* [EXERCISE BRIEF]: Within the material below, how many lines include "last"? Answer with the count only.
*** Block opens ***
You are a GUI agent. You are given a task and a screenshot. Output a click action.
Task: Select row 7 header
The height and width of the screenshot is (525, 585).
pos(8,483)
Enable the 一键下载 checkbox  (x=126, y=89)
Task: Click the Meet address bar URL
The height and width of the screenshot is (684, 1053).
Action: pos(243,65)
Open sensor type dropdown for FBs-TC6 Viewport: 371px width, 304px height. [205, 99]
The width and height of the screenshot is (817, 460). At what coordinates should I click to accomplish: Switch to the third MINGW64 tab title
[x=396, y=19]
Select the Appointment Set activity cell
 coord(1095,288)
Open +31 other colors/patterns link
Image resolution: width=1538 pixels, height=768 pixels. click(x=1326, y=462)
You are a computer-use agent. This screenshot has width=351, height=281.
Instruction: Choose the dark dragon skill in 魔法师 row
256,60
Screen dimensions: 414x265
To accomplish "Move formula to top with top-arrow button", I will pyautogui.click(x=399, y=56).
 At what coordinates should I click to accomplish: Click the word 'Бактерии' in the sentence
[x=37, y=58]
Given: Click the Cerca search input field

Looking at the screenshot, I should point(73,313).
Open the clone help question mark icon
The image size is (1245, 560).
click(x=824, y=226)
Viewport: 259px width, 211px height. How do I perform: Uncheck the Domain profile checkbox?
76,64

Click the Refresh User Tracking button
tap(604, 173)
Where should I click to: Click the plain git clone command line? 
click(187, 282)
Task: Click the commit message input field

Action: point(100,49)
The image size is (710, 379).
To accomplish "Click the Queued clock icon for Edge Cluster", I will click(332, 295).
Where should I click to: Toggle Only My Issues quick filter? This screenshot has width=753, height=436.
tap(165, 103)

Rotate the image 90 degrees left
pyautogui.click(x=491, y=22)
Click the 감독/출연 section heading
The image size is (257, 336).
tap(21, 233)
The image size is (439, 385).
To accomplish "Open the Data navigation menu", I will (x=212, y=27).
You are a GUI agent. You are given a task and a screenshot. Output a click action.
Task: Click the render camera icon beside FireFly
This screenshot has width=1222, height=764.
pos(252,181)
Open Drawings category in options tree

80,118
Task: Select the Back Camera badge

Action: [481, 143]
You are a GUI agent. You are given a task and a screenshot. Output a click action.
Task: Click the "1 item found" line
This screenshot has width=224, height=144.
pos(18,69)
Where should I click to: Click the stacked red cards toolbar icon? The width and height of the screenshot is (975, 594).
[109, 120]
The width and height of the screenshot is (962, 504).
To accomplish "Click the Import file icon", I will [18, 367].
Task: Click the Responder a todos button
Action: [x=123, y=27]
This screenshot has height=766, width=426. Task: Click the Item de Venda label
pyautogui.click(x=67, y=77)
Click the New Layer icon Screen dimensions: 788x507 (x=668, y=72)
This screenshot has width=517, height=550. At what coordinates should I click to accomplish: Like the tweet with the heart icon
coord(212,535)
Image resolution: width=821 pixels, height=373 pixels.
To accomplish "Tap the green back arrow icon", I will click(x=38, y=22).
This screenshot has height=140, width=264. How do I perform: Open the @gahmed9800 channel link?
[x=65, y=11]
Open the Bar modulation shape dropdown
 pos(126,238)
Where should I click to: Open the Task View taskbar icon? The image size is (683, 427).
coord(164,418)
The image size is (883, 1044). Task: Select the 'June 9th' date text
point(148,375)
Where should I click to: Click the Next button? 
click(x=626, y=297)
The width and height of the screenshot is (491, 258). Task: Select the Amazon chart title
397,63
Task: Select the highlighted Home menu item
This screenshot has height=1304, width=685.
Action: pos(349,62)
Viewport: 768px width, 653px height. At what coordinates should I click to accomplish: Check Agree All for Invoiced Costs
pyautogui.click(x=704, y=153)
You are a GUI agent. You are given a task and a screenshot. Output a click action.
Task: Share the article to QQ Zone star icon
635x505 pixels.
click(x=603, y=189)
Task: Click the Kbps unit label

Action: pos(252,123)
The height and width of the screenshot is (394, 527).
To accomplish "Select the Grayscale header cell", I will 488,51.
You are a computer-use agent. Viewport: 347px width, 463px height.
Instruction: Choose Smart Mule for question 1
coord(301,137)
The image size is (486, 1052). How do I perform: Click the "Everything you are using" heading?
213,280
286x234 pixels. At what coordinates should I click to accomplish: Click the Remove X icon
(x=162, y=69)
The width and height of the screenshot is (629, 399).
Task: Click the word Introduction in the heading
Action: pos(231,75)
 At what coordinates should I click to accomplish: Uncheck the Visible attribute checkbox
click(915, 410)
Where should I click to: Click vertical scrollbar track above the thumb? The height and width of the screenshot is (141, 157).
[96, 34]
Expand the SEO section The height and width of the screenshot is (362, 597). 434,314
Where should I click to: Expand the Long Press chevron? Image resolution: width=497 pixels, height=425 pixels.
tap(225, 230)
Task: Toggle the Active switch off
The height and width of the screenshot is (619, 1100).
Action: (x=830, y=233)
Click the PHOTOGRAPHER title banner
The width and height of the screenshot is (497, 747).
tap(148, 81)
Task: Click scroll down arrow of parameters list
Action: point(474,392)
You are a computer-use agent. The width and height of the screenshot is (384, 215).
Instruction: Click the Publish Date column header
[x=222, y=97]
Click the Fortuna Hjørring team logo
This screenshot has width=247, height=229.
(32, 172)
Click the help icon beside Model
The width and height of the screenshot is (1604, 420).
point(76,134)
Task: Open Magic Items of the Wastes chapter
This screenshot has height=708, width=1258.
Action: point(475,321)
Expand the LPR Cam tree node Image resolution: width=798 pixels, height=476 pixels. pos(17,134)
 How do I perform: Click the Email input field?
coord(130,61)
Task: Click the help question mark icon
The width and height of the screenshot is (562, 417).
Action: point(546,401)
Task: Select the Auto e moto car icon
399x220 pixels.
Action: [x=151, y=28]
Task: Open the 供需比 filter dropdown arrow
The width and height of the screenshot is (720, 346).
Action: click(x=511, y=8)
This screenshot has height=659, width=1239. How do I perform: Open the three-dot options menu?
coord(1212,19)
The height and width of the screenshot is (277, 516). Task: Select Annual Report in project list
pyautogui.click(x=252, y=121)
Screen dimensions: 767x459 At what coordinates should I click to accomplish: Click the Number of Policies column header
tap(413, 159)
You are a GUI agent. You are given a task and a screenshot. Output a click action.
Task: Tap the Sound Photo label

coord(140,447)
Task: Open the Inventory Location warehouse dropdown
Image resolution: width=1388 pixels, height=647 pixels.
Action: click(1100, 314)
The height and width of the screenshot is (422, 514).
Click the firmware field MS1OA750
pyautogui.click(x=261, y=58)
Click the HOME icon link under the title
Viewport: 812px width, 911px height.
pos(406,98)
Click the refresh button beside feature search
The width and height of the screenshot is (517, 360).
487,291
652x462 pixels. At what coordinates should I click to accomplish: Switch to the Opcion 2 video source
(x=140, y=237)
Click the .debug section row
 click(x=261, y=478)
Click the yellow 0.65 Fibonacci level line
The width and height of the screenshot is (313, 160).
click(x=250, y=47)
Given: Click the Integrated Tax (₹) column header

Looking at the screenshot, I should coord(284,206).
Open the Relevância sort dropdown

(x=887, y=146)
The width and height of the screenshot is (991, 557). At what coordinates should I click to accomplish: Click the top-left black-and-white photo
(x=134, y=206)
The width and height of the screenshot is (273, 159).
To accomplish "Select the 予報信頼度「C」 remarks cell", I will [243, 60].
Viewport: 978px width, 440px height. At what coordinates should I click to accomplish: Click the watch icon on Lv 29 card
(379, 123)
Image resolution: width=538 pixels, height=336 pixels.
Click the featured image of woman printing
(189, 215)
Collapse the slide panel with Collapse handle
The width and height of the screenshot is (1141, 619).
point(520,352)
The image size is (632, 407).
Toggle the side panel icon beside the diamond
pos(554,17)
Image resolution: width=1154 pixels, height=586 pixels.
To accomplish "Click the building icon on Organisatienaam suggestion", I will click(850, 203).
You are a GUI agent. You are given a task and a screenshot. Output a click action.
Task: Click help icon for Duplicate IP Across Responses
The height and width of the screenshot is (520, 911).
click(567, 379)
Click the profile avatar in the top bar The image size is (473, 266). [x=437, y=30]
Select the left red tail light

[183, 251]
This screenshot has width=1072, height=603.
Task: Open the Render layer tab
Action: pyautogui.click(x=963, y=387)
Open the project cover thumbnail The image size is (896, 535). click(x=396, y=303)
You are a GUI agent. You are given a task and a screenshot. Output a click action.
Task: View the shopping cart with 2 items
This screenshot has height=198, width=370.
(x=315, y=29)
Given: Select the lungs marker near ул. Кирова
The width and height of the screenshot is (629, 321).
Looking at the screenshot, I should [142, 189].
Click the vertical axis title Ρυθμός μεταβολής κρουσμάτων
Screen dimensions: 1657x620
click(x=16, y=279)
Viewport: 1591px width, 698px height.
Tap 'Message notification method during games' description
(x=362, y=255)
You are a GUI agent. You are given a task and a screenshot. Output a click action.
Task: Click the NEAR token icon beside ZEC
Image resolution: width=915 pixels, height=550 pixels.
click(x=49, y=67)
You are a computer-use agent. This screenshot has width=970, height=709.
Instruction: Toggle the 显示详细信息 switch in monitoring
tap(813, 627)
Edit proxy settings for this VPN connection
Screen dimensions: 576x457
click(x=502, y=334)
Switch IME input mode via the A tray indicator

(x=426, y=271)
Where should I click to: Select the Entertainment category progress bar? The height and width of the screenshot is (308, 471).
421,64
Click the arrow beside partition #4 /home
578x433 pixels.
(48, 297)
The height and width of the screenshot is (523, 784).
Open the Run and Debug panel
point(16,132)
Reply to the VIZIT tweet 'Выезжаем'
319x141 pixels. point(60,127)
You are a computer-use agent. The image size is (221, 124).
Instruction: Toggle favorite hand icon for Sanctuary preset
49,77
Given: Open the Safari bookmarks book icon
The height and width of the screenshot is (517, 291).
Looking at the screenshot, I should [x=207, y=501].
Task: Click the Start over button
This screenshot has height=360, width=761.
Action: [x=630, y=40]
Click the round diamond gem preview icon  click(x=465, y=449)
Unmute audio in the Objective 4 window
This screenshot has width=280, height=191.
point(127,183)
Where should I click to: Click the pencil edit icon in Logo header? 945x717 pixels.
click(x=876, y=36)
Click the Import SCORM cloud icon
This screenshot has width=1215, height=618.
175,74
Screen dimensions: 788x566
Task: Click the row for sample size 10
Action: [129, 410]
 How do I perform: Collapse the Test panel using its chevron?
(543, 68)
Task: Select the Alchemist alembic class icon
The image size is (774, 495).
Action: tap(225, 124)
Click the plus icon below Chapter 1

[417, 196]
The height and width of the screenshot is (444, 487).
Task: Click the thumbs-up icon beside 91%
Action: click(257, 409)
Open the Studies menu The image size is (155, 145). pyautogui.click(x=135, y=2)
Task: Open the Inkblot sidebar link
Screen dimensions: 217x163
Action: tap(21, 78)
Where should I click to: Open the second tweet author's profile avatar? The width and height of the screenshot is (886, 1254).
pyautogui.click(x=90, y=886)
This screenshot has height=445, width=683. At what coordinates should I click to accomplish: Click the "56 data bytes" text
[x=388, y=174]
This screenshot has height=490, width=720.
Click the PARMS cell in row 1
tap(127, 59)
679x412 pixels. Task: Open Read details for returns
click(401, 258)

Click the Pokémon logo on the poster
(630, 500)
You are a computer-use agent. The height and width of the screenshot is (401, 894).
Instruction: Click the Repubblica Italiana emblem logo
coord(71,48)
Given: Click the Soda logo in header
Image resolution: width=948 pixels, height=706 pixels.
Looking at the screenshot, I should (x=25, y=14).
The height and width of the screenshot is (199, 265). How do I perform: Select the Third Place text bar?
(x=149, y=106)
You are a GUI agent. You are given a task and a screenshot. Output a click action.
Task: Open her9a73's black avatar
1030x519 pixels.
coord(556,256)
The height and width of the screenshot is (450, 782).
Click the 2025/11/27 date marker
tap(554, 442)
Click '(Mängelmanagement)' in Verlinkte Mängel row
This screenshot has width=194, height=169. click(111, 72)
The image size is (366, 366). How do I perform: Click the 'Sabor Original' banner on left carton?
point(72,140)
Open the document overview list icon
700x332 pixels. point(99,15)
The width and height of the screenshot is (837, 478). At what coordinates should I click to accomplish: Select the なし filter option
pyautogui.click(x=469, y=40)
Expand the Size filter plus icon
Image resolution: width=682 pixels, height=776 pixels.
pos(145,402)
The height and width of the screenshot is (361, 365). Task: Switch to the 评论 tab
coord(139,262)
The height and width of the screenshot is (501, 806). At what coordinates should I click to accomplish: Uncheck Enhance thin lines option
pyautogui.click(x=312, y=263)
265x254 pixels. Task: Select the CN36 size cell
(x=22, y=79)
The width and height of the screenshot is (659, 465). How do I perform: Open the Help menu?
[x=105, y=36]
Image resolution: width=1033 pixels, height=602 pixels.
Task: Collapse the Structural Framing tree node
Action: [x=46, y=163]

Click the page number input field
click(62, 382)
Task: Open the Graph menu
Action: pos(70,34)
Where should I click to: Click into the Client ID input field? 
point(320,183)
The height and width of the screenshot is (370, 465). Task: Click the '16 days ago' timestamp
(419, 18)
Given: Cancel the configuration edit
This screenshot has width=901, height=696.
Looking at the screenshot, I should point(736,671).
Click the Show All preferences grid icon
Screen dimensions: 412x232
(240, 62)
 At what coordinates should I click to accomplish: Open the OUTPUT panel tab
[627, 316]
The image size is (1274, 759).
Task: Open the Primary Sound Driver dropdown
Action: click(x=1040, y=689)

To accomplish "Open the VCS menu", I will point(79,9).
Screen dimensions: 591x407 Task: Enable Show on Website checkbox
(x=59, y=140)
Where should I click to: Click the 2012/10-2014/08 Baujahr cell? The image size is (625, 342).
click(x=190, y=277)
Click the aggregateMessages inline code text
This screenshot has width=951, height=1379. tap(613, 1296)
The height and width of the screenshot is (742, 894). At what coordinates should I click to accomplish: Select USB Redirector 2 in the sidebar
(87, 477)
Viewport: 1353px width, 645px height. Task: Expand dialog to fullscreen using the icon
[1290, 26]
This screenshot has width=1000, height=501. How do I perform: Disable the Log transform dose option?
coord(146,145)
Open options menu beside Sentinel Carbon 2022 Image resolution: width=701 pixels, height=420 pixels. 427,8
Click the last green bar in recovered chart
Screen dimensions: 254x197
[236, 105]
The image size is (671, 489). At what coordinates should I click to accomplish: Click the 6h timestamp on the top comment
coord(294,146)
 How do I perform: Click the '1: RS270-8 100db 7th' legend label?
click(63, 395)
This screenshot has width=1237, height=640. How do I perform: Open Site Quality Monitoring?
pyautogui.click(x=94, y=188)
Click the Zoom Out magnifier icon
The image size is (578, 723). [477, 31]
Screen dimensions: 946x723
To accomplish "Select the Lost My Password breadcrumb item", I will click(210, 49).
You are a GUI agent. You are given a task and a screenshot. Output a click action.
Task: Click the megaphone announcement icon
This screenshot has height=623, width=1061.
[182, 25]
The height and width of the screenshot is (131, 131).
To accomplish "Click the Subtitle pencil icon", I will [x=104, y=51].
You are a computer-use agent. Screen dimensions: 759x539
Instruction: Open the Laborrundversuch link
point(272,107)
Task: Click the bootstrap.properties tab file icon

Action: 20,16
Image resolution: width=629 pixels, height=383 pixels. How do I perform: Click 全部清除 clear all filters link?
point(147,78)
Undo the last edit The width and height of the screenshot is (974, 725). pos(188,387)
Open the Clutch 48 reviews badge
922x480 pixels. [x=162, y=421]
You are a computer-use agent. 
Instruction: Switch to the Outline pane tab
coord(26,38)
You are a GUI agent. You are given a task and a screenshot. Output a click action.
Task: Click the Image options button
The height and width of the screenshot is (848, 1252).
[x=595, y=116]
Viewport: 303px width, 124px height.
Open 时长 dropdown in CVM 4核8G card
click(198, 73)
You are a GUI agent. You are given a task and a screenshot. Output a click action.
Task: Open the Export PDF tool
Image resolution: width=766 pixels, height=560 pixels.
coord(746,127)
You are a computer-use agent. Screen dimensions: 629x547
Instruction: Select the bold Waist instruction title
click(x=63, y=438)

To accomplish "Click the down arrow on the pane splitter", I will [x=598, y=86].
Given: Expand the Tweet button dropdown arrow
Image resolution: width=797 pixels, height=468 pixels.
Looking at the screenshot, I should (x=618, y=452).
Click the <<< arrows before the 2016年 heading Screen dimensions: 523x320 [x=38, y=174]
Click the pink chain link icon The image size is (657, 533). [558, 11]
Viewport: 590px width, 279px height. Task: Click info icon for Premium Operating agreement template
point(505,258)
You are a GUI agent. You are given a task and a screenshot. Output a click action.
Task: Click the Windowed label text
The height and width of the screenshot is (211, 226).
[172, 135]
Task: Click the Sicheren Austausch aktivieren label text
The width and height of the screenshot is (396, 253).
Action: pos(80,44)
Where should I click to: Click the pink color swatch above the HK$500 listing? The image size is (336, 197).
*** Block closes ***
* [SOLUTION]: 2